In the end, “Two Trains Running” still is not about the ‘60s or the ‘70s except in the roundabout sense that it is about learning to claim your space, an awareness taught during those years. It is about picking up the ball and running with it, something less likely and less possible for African-Americans prior to the collective self-assertion of those decades.
The cast, unchanged from San Diego except for Martells and Browne (who replaces the late Ed Hall), is much more coordinated than before. All the actors are giving sharp, lively performances that have deepened and solidified, none more impressively than Walker’s devastating Hambone--the only man in the group to pay a profound personal price for keeping his eyes on the prize. . . .
Martells is having difficulty marrying the problematic Risa’s oddities with her more human second-act touches and there isn’t enough electricity between her and the anxious Sterling. But Browne is a terrific Holloway.
We have known this actor to be capable of great things since his towering Makak in Derek Walcott’s “Dream on Monkey Mountain” (1970). The talent has only acquired polish and smoothness through the years. More than anyone else, Browne pulls “Two Trains” together with a wise, protective, all-knowing, all-seeing performance, generously sprinkled with humor and filled with heart.

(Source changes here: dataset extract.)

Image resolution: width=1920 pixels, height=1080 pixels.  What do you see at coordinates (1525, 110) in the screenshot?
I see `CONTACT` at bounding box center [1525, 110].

“Two Trains Running,” James A. Doolittle Theatre, 1615 N. Vine St., Hollywood. Tuesdays-Saturdays, 8 p.m.; Saturdays-Sundays, 2 p.m.; Sunday, Jan. 26, Feb. 2, 9, March 1, 7 p.m.; Feb. 13, 20, March 5, 12, 19, 26, 2 p.m. Ends March 29. $31-$39. (213) 365-3500, (714) 740-2000). Running time: 3 hours.
‘Two Trains Running’
Al White: Memphis
Anthony Chisholm: Wolf
Cynthia Martells: Risa
Roscoe Lee Browne: Holloway
Sullivan Walker: Hambone
Larry Fishburne: Sterling
Chuck Patterson: West
A Center Theatre Group/Ahmanson Theatre and Yale Repertory Theatre presentation of Lloyd Richards’ Yale Repertory Theatre production of the play by August Wilson. In association with Huntington Theatre Company, Seattle Repertory Theatre and Old Globe Theatre. Executive producer Benjamin Mordecai. Director Lloyd Richards. Set Tony Fanning. Lights Geoff Korf. Costumes Chrisi Karvonides. General manager Laurel Ann Wilson. Production stage manager Karen L. Carpenter. Stage manager Fred Seagraves.